----- Records for the exercise
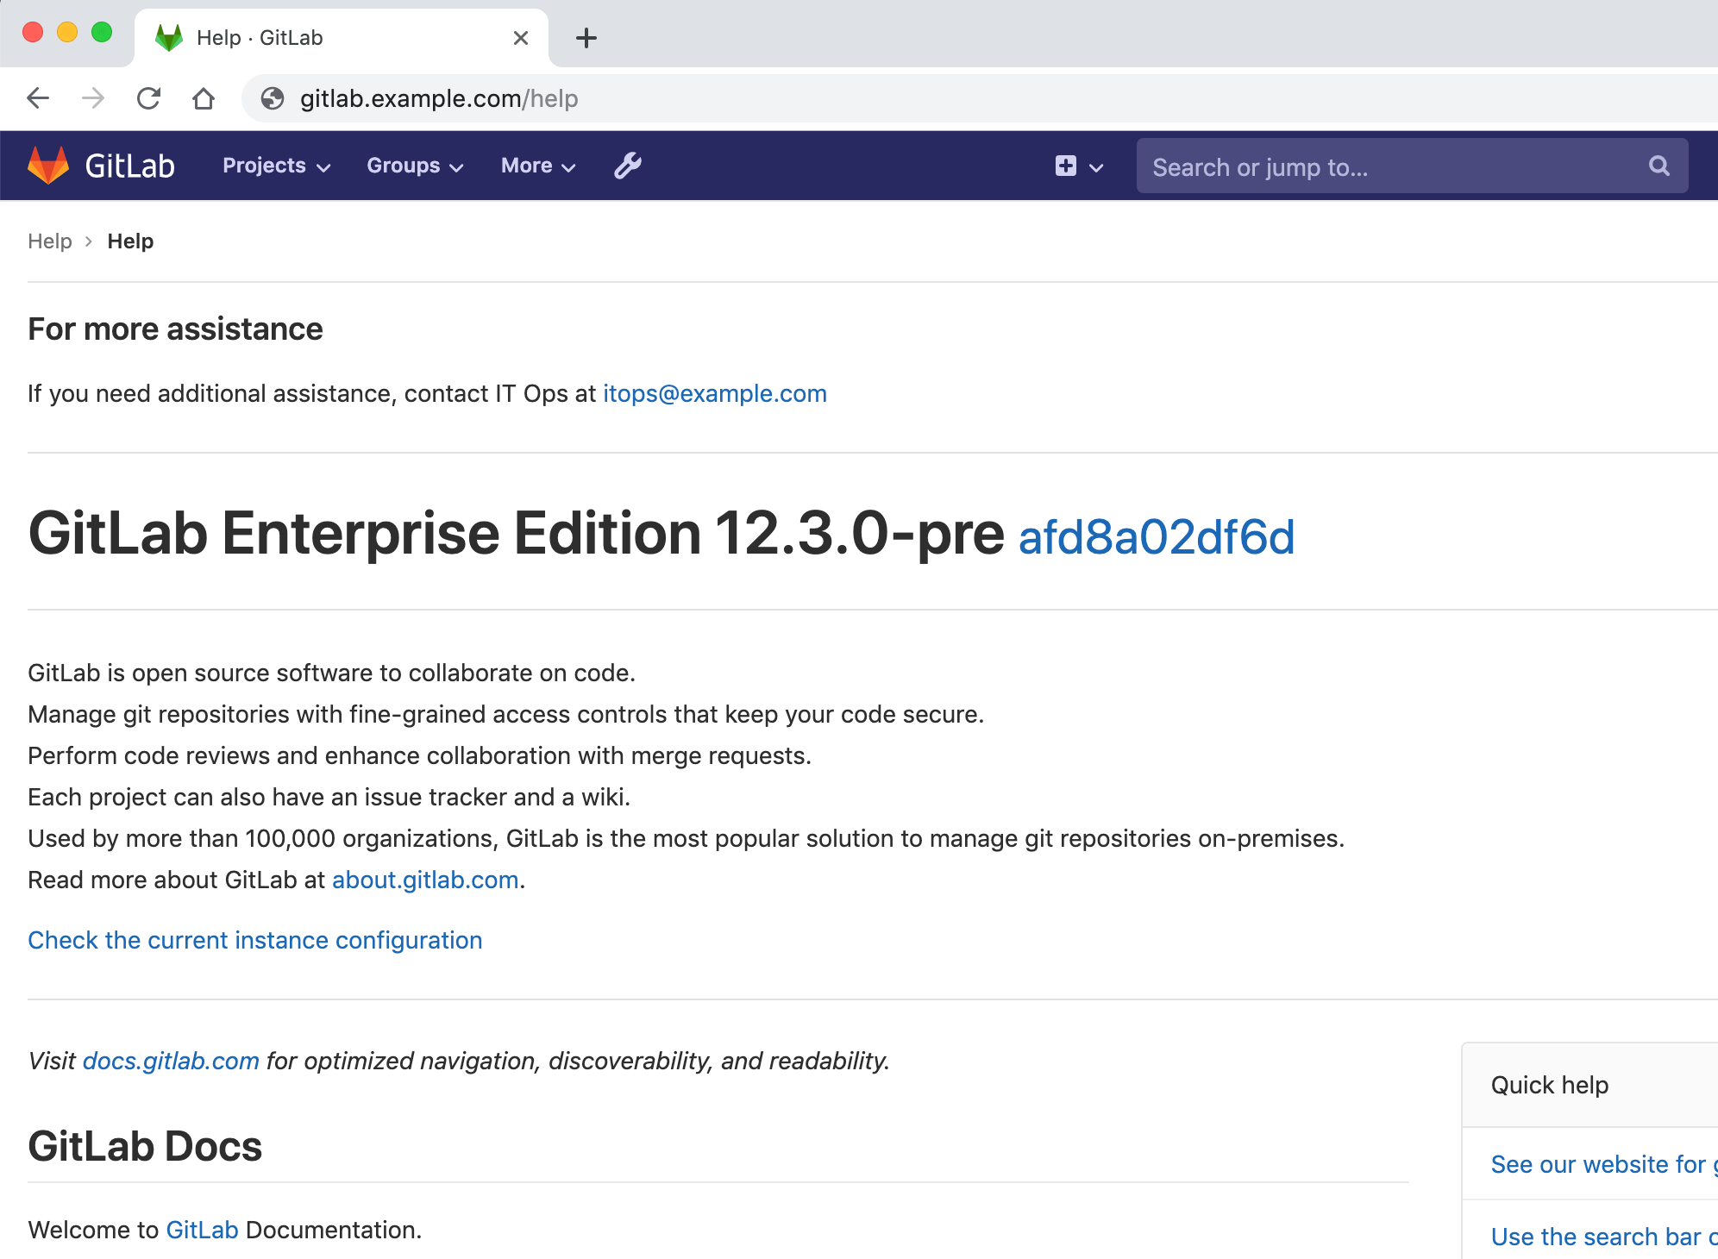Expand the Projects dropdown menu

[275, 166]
----------
----- Records for the exercise
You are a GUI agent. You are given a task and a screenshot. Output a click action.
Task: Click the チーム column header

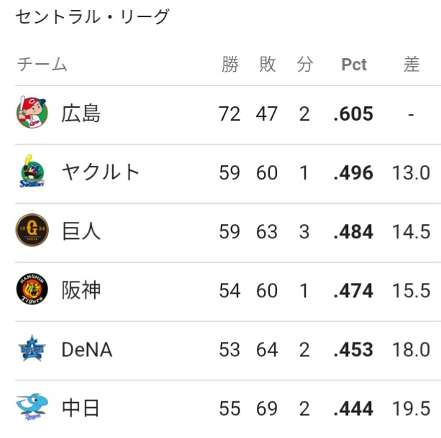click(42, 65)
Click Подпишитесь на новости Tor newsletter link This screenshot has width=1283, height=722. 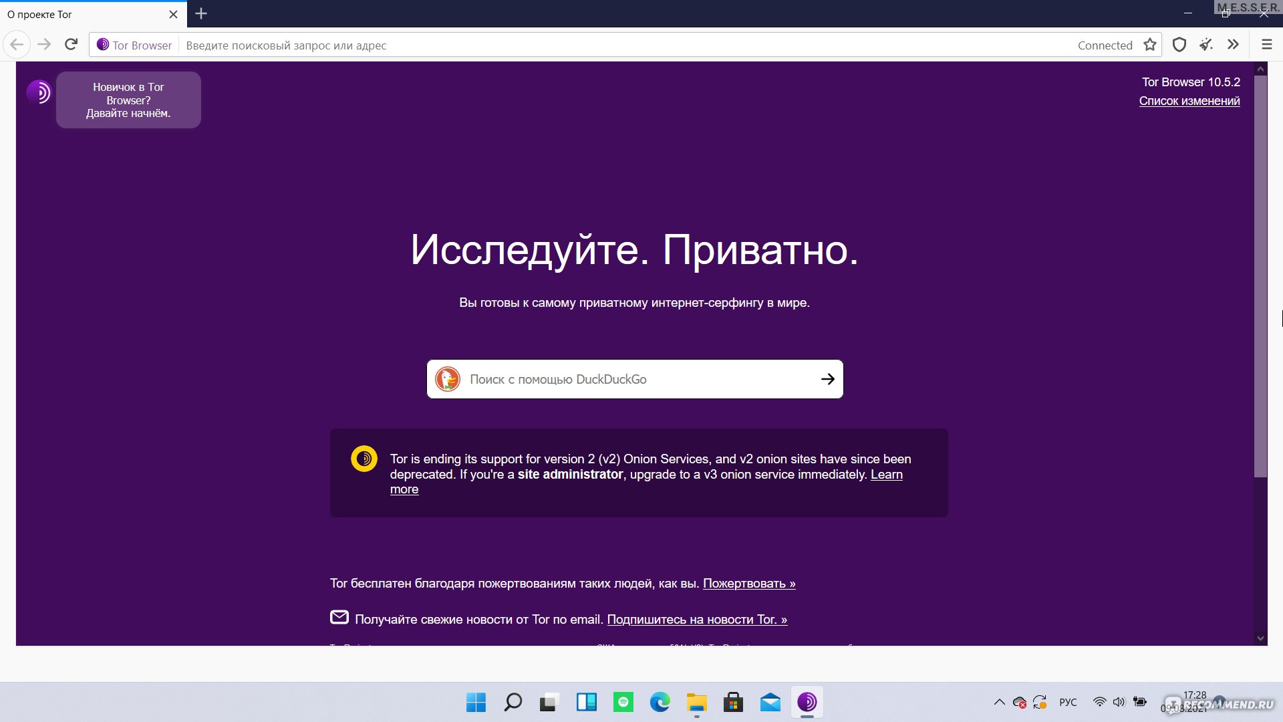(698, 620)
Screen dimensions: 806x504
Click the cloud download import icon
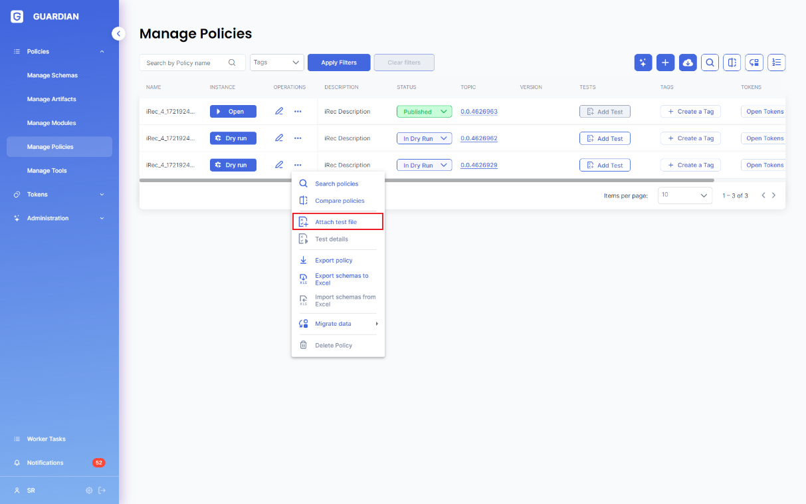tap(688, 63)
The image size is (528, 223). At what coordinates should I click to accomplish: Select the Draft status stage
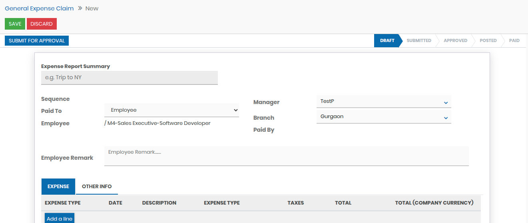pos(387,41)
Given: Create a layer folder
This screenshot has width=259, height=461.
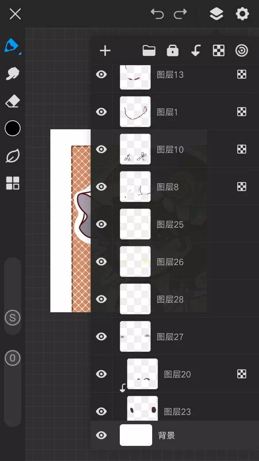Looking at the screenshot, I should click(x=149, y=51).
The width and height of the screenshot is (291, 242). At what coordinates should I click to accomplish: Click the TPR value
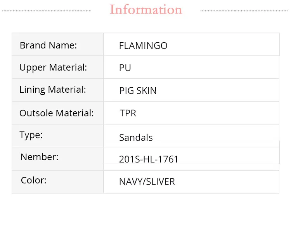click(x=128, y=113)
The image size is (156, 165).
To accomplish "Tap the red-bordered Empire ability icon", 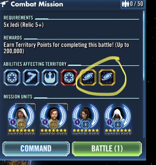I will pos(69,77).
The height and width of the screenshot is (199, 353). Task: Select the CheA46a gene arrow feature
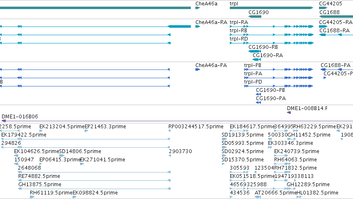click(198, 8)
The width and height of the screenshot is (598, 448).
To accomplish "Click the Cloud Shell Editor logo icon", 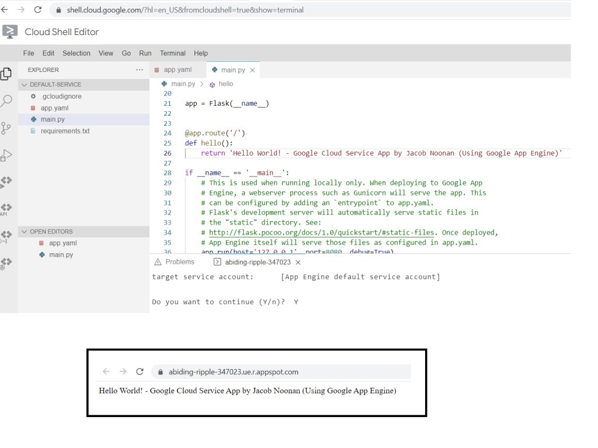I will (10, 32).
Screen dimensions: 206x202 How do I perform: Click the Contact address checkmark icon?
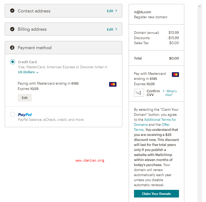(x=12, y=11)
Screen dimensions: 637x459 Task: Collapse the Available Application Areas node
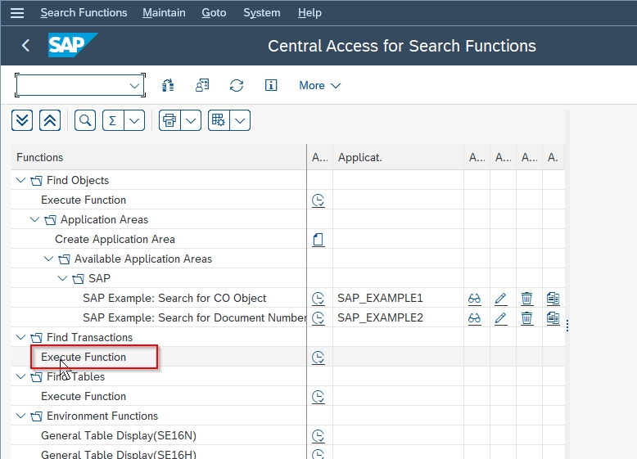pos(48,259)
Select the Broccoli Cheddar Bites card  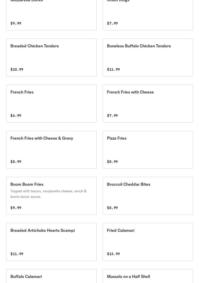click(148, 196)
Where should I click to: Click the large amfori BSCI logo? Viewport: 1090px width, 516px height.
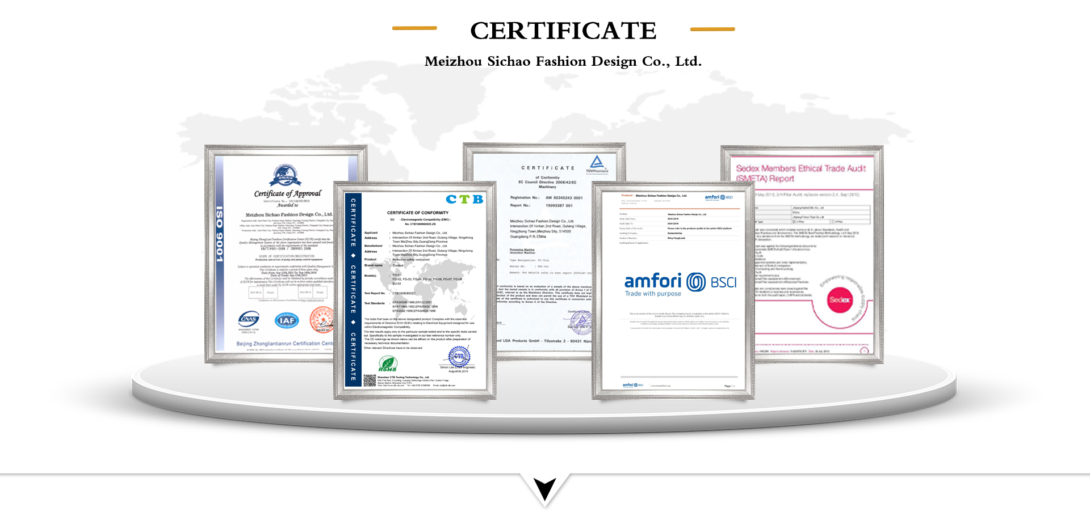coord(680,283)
----------
### [Exercise]
Having found the line with "The width and height of the screenshot is (291, 242)." and the line with "The image size is (156, 165)." in the material above, write out exactly those two and every line between, leaving the pictures out.

### [Your response]
The width and height of the screenshot is (291, 242). At what coordinates should I click to accomplish: Click the TPR value
click(x=128, y=113)
The image size is (156, 165).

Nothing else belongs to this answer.